- Work required
Carry on the Extinction review from the end of its last sentence.

Extinction Review

Title: Extinction Released On: April 10, 2018 Genre: Action Adventure Reviewed On: PC Also Available On: PS4 / Xbox One

Developer: Iron Galaxy Publisher: Modus Games MSRP: £45.99 GBP / $59.99 USD / $79.99 CAD


 

Extinction was announced on June 1, 2017, very little was known about the game other than it involved fighting against massive 150-foot tall ogres as well as countless hordes of other creatures. Iron Galaxy stated that the gameplay would be fast and fluid, and require players to ‘tactically disarm and dismember enemies’ in order to weaken them before they can be killed.

Whilst the Announcement Trailer at E3 2017 did not feature any actual gameplay footage, it certainly set the tone for what to expect from their latest Action Game:

 

 

Extinction

Iron Galaxy are best known for providing technical consulting to larger developers, as well as specialising in porting games to different platforms. They are also often associated with fighting games, as they developed several seasons of Killer Instinct and were involved with Street Fighter III: Third Strike Online Edition; but they have also worked on titles such as Destiny and Batman: Arkham Origins, to name but a few. Whilst Iron Galaxy have been involved with more than 30 well-known games, the list of original titles they have developed is considerably shorter; with Extinction only being the 4th game that they have produced themselves.

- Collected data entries
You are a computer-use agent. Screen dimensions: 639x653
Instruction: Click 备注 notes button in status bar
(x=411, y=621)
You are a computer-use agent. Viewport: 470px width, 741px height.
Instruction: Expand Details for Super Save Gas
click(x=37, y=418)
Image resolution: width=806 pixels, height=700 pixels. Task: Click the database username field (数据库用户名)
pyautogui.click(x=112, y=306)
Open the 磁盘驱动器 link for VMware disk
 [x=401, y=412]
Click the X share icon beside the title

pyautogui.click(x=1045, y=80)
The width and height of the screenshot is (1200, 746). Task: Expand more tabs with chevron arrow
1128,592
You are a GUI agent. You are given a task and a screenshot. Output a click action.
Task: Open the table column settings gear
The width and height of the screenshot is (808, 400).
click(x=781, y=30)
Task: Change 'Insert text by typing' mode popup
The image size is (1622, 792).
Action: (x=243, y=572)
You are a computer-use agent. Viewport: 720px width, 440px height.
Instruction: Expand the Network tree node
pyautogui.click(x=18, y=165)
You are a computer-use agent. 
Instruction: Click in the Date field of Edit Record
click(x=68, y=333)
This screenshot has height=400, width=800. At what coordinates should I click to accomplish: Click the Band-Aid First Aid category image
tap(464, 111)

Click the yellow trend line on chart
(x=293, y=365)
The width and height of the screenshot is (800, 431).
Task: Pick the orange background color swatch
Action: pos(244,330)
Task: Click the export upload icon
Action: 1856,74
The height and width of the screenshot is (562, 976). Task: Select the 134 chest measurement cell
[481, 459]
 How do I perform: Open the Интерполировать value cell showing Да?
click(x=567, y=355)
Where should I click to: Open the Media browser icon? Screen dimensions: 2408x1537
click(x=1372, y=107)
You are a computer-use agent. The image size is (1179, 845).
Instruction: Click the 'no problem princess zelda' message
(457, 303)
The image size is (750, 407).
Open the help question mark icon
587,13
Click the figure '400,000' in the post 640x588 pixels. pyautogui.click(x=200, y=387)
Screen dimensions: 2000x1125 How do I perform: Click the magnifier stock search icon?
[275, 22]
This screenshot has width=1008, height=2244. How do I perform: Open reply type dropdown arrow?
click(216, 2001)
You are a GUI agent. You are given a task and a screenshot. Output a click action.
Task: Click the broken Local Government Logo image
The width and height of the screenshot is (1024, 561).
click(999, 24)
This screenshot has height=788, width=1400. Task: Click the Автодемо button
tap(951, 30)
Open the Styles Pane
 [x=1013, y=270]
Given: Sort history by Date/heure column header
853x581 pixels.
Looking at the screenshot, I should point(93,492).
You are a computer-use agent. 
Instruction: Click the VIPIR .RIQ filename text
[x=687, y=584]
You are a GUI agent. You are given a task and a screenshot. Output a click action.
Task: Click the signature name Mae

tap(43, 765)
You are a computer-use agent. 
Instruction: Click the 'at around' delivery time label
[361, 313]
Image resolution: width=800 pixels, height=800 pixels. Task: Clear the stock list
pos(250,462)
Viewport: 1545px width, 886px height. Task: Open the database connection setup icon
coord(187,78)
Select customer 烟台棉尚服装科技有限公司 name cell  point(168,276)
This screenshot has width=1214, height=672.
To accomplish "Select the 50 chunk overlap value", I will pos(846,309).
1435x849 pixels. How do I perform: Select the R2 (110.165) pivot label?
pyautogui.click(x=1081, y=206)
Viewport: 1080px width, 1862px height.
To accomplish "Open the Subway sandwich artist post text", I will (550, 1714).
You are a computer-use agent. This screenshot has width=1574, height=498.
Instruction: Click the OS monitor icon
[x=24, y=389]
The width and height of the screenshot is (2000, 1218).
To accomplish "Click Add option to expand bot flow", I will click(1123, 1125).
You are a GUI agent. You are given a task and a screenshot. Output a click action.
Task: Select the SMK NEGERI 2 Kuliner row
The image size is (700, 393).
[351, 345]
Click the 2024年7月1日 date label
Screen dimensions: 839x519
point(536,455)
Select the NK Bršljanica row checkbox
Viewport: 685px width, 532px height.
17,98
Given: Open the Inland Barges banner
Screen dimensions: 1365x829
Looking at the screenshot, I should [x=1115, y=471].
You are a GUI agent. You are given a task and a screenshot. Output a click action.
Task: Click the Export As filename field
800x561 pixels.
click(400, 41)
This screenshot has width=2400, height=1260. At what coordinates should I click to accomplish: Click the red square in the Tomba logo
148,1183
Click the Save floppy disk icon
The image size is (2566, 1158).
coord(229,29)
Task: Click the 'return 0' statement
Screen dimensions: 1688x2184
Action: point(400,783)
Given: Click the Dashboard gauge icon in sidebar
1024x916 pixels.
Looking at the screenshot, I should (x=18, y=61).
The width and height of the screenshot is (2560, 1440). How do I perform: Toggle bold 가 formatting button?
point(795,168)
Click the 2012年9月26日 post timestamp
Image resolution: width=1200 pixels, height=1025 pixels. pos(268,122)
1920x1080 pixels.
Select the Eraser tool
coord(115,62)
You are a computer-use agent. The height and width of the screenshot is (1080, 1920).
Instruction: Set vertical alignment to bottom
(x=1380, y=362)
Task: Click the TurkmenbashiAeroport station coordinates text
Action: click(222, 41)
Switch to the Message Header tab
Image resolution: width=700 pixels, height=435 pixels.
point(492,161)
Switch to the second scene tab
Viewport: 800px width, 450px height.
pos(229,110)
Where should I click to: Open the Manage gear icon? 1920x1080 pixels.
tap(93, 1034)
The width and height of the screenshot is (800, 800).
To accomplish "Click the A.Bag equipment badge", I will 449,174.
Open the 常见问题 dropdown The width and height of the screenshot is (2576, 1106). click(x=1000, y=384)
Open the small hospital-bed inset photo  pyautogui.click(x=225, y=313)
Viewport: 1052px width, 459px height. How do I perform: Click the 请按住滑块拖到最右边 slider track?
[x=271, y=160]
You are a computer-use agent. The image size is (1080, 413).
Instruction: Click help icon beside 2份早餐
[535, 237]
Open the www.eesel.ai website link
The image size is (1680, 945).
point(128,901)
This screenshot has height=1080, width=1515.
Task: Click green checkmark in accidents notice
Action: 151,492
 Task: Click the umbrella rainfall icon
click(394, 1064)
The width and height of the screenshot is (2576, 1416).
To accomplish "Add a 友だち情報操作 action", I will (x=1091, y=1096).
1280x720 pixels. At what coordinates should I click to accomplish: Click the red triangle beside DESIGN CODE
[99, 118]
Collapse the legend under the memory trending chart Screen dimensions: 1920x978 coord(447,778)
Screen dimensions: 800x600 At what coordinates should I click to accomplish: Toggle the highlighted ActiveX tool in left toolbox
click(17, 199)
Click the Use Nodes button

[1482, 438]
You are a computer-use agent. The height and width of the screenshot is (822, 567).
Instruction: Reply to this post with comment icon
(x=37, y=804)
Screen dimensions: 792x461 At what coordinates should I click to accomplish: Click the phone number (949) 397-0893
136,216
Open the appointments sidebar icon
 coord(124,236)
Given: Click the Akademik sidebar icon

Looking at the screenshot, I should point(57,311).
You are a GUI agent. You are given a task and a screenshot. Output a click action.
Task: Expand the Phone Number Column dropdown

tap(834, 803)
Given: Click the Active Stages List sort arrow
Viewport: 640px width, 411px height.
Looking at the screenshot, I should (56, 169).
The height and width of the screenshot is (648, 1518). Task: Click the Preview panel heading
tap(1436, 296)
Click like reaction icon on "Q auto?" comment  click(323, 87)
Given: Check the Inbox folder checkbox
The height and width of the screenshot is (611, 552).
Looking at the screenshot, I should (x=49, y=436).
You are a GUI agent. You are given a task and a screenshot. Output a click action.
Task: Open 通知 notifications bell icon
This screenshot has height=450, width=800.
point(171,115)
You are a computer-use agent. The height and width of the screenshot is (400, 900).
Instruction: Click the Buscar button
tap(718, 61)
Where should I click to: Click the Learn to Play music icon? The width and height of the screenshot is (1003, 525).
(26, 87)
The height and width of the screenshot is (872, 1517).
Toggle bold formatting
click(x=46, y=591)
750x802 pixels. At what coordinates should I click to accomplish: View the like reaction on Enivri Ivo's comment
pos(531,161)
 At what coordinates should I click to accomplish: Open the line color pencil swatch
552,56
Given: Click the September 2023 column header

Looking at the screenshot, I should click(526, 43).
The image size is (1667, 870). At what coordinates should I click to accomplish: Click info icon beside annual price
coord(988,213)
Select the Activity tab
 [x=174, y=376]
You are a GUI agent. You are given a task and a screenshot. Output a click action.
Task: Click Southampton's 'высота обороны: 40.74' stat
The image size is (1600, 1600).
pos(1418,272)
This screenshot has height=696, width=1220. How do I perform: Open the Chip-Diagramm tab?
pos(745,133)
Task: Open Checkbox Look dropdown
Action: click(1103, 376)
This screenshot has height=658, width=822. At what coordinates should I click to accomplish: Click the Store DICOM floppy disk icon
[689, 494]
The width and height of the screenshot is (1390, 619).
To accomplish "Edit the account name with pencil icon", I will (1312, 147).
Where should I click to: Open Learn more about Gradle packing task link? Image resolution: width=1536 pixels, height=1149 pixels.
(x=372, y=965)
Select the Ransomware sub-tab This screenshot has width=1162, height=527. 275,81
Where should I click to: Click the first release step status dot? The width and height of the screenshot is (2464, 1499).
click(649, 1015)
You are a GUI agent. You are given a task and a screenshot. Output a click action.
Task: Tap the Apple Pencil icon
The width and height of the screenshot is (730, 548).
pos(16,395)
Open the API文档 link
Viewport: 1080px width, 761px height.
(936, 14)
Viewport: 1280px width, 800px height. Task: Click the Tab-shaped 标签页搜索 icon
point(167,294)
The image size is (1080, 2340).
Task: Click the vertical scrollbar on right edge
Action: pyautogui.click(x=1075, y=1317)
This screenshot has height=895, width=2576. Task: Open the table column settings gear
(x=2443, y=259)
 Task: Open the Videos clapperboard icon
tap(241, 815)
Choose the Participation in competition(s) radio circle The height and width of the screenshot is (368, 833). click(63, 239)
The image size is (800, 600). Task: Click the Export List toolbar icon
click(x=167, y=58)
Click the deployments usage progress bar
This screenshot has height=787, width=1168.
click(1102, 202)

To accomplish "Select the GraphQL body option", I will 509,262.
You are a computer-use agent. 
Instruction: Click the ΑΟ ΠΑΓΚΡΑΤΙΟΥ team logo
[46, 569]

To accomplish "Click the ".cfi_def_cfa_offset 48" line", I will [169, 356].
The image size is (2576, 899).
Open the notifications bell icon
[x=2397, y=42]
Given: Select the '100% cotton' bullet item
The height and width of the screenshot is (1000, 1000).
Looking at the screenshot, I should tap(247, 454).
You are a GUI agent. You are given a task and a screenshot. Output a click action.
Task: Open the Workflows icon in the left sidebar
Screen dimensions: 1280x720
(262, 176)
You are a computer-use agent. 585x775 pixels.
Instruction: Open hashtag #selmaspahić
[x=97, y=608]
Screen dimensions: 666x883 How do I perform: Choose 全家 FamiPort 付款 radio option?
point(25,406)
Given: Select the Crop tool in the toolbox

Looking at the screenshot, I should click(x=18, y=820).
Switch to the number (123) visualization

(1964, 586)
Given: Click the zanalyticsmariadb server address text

- Output below
The plot unfolds through the use of several story-telling mechanisms, the majority of which occur during the campaign missions themselves. The protagonist-Avil-converses with other key characters at the beginning of each campaign mission, as well as throughout and occasionally at the end. These plot developments are fully voiced, and involve static graphical images of the characters involved in the conversation. Between each chapter of the campaign however, you are treated to superbly animated cut-scenes which provides the origin story of Avil and his childhood friend Xandra. These cut-scenes were fantastic to watch, and deliver some shocking plot twists further on in the campaign.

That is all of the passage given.